### Description of the task
Update the records from their start through the line containing "coord(303,29)" by replacing "screenshot" with "screen capture" and leaving everything else unchanged. Leave the pictures out of your answer.

------------------------

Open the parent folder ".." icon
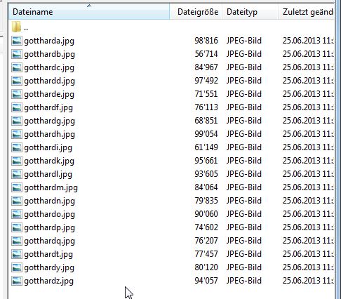 pos(16,27)
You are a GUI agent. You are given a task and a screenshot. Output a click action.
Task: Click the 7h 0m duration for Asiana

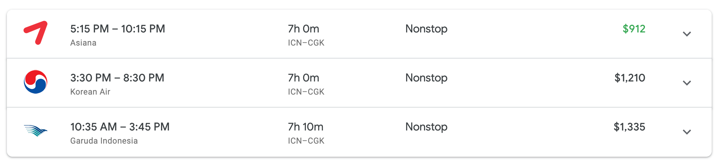coord(303,29)
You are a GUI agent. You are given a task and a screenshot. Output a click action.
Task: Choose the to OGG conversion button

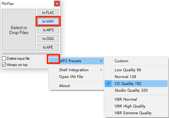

------------------------

### Full response
Open the parent folder ".." icon
 pos(16,27)
You are a GUI agent. You are given a task and a screen capture. Output a click action.
Task: Click the 7h 0m duration for Asiana

coord(303,29)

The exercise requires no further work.